Unconscionable. Truly.

2/27/2012 at 5:03 AM

I am truly surprised that the website administrators have not been forced to be accountable and transparent in response to user feedback...

This kind of cyber infringement upon and blatant disregard of privacy issues is incredibly frustrating.

Private User
2/27/2012 at 12:25 PM

We are concerned about people's privacy. The privacy page which Ian mentions says

"You may request that Geni.com remove other information from the current Website by contacting us at misconduct@geni.com with the understanding that Geni.com may maintain an archive of the information you submit not on the Website."

Which is what he did and we responded.

Private User
2/27/2012 at 4:30 PM

According to the Privacy Page, it was revised on Aug. 11, 2011. Definitely items / statements I don't recall seeing. Don't think I made a copy to compare, but am definitely working on digesting what it says now.

Didn't they used to refer to "Max Extended Family" here? Has that term been dropped, or is it some place else that it is used?
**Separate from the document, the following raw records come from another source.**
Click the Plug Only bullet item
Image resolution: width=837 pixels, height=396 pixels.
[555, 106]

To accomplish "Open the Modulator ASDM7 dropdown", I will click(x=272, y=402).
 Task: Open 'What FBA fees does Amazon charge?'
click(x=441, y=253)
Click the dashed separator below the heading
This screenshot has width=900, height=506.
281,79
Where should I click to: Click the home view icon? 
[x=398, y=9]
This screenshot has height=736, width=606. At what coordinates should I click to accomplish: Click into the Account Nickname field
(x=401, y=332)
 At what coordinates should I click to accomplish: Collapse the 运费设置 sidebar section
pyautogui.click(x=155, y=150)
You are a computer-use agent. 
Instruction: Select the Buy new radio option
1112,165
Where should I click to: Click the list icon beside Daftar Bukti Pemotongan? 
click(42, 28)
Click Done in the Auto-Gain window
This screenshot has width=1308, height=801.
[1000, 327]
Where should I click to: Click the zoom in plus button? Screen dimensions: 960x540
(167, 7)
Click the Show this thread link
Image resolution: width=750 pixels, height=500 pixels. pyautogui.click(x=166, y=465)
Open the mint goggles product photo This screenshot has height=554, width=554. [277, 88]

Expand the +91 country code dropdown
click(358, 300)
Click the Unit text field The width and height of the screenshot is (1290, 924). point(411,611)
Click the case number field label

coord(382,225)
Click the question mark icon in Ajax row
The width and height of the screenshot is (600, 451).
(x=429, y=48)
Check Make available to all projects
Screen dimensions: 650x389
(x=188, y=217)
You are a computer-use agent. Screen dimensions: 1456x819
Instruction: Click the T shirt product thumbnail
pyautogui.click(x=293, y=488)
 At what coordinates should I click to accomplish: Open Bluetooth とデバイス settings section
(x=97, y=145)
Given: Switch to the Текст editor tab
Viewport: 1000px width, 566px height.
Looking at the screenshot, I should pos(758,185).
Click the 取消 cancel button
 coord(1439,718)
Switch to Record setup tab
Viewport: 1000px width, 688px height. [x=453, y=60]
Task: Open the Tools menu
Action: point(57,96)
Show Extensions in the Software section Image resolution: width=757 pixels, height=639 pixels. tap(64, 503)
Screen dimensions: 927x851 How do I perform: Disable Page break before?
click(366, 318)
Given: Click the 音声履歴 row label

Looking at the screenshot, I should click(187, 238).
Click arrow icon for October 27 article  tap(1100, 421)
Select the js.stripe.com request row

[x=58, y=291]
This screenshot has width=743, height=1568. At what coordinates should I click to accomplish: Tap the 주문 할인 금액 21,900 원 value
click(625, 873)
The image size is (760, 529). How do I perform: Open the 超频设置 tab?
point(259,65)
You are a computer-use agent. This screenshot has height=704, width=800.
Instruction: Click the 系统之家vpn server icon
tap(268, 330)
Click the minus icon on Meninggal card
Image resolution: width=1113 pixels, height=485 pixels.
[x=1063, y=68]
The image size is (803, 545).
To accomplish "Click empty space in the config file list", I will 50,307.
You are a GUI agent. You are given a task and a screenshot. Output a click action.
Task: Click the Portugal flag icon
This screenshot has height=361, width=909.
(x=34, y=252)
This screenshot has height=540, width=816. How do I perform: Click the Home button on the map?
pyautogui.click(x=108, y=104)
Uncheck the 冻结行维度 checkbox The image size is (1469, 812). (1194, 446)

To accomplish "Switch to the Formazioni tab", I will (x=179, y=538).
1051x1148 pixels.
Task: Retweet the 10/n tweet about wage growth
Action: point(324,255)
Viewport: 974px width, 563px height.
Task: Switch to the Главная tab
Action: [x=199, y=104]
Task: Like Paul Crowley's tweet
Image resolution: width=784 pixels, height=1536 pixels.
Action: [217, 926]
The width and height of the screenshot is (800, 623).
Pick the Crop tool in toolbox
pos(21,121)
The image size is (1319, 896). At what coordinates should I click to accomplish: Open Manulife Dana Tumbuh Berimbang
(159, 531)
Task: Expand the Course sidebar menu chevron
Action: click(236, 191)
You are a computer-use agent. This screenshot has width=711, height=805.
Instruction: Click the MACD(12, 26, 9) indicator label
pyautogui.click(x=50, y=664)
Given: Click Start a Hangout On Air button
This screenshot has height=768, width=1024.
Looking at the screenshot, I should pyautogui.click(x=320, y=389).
Looking at the chart explaining Private vs Public Profiles, it looks like they are saying there is no choice - i.e. for example, folks could not choose to make Public their grandparents (living or deceased) nor make Private living folks they add outside their "Great-Great-Great-Grandparents & Closer". This is not so, is it - or is it now? And if not, is Geni contemplating making it so? [if not so, not contemplated - anyone else feel the chart is misleading, or is it just me?]

re: "Do not supply to us or disclose on the Website any Personally Identifiable Information (except for a name to be used only as a placeholder) of any person under 13 years of age, ... "
- 1) are you saying do not give a date of birth or ?? I thought date of birth was needed in order for the protections to kick in?
2) Explain the compatibility between this directive and Geni's stated goal of being used for "Scrapbooking the lives of you, your kids, and your whole family." - seems rather contradictory to me.

Again, as I said, it has been a while since I looked. Want to help ensure everyone has seen this statement about INTERNATIONAL USERS:
"The Website is hosted in the United States and is intended for and directed to Users in the United States. The Website and services are void where prohibited. If you are accessing the Website from outside the United States, your use of the Website is governed by U.S. law, you are transferring your personal information to the United States, and you consent to that transfer."
I had rather thought Geni was trying to be International, so that "intended for and directed to Users in the United States" was a bit of a surprise, also.

Private User
2/27/2012 at 6:01 PM

Re the chart - I didn't read it as "no choice". I think the words "automatically assigned" just above the chart are key here. You can still change the assignment later.

Re protection of those under 13: Yes - Geni would need a birth date (or at least a birth year) in order to know that the profile is of someone under 13.

I would be interested to know what is meant by: "Do not supply to us or disclose on the Website any Personally Identifiable Information (except for a name to be used only as a placeholder) of any person under 13 years of age". Certainly it is possible to add info re those under 13, including photos. Some of them are even public and curated, such as James, The Viscount Severn

I would also like to know what is meant by "Only the people in your family tree can log in to your tree."